So, I've recently installed XP in a VM on my laptop. Which is great in a geeky way, but... What do I actually do with the XP install? The way I see it, I have a "free" extra computer which I have no use for except to:
- Run old games on
- Let it get infected with every virus evar and see what happens just for giggles
Can anyone suggest random things to do with/ways to abuse a VM?
That's an interesting point. I thought because a certain portion of my RAM was dedicated to the VM, the real system couldn't access it and that portion was cleared before being returned to the physical machine at the end of the VM session? Depends who you ask I guess.
That actually happens... sort of. Got my PC back from a tech place a few years ago, fresh install of XP... Typed something into Google and the history thing that popped up suggested "escort services in the local area" and various other things
If you mean the printer, I suppose... but it might be a bit problematic, it's a color laser and the cartridges cost 60-70€ each and there's 4 of them so they cost the same as a new printer. I know there's plenty of life left in them but the customer might not believe me
Viruses can't pass out of the virtual machine, unless they somehow manage to take advantage of an exploit in the vm.
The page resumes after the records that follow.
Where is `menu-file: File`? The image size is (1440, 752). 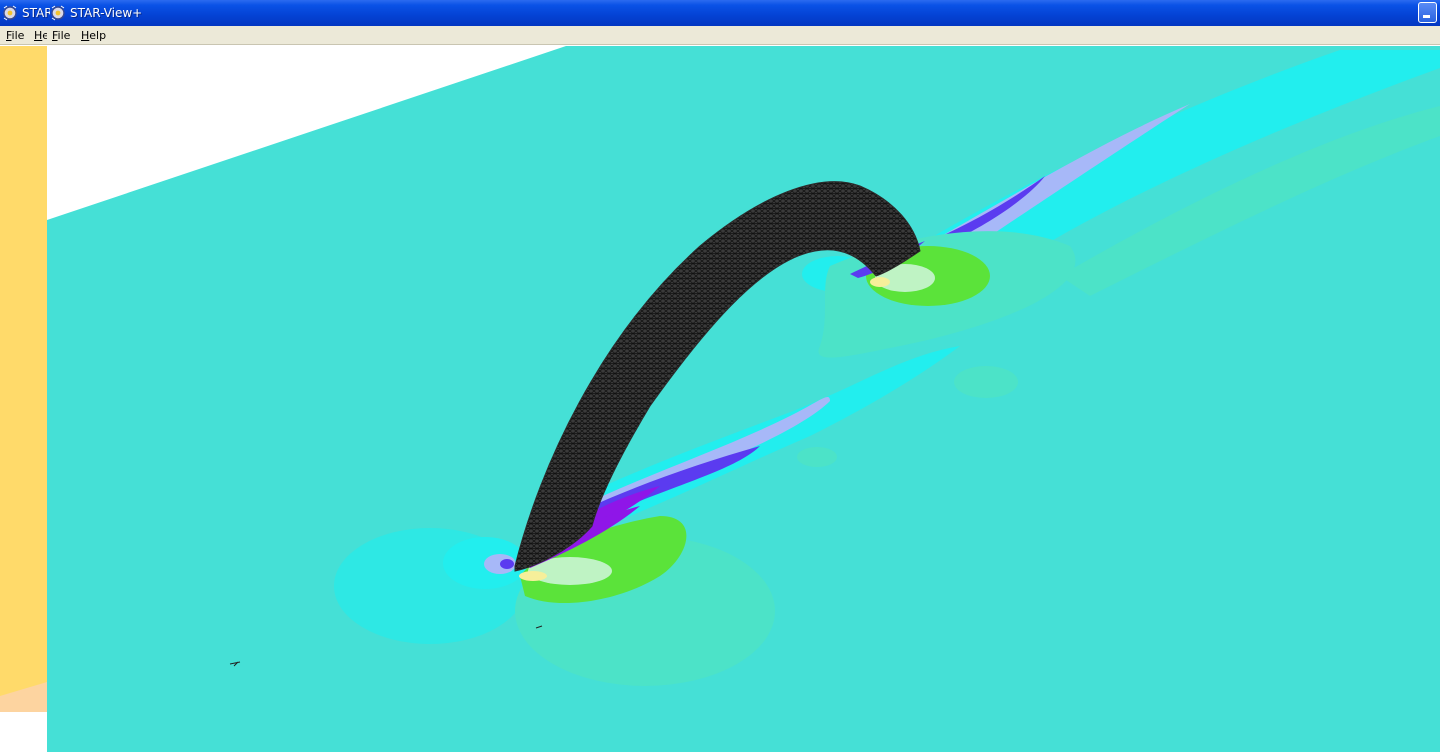
menu-file: File is located at coordinates (61, 36).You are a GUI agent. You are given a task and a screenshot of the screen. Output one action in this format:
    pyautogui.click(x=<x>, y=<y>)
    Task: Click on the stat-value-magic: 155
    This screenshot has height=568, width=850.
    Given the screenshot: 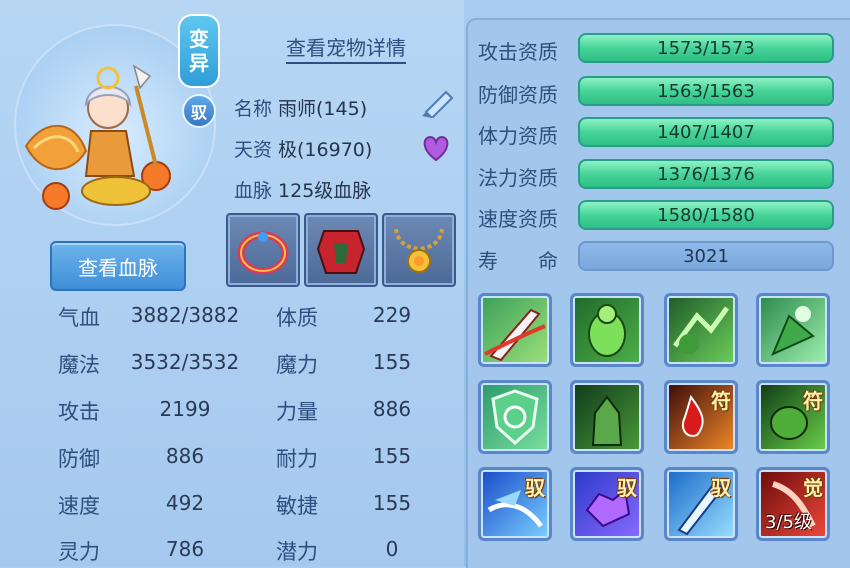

Remember that although the VM uses physical RAM, what happens inside the VM does not get executed the same way as real code - it gets executed through the VM, and does not have access or knowledge of anything outside this.
If you manage to build that xkcd network, that is f'in awesome
The VMM runs in protected and isolated memory space, the two 'machines' do not share RAM at the same time and virus' in one machine cannot find their way to the other simply because they share RAM.
Virus' can however cross over between the two machines if they are locally networked, or if you use USB devices or other devices shared between the machines. This is down to the specifics of the virus itself.
But as a guideline to how secure they are, I happen to know a few developers in the banking industry who setup 1 VMM for browsing the web and another for developing in, so that they have multiple isolated VMM's with no local network connection setup between (as the development VMM is disconnected from local network during normal use).
So yeah, they're not immune to virus', but it is by all accounts no more likely for a virus to spread between them than it is for any other computer in the house to be infected by a virus on 1 machine.
...let's face it. You can't simply say that a virus can't place itself outside the predefined 'space' allocated to the VM because as we all know(or should know by now)that any system can be exploited.
A slightly ignorant statement imo, because I feel that to put as you say a banking system in place and becoming contempt that it just can't happen is ignorant...
i'm no uber viri hacking geek wielding ten thousand VM exploiting scripts, i just know it can be done is all.
Well we can talk about banking security but it would be boring, or we can talk about the Security of virtual hardware...
For a virus or indeed anything to move between 1 point and another there needs to be a route available to it. There is no route through the allocated memory of a virtual machine to the memory of the main computer on Vista, OSX or any current Linux build using any of the current virtual machines that I've seen or used, and if there was there is still no meens to hook into the parent computer to execute it - infact the latter is the bigger problem, because you could deep scan from the parent computer (if you've already infected it- although in the case scenario that's not the case).
Far easier to use a shared resource such as a USB stick (which are banned in most blue chip and IT sensitive companies) or the network bridge (hense hose using VMMs as an extra level of security turn this off).
I don't know enough to think I know what I'm doing, I know enough to do it...
For example, Microsoft VirtualPC shares some system drivers by default, VirtualBox shares optical drives and floppy by default, VMware Workstation or VMware Player ask you what to share on creation of virtual machine.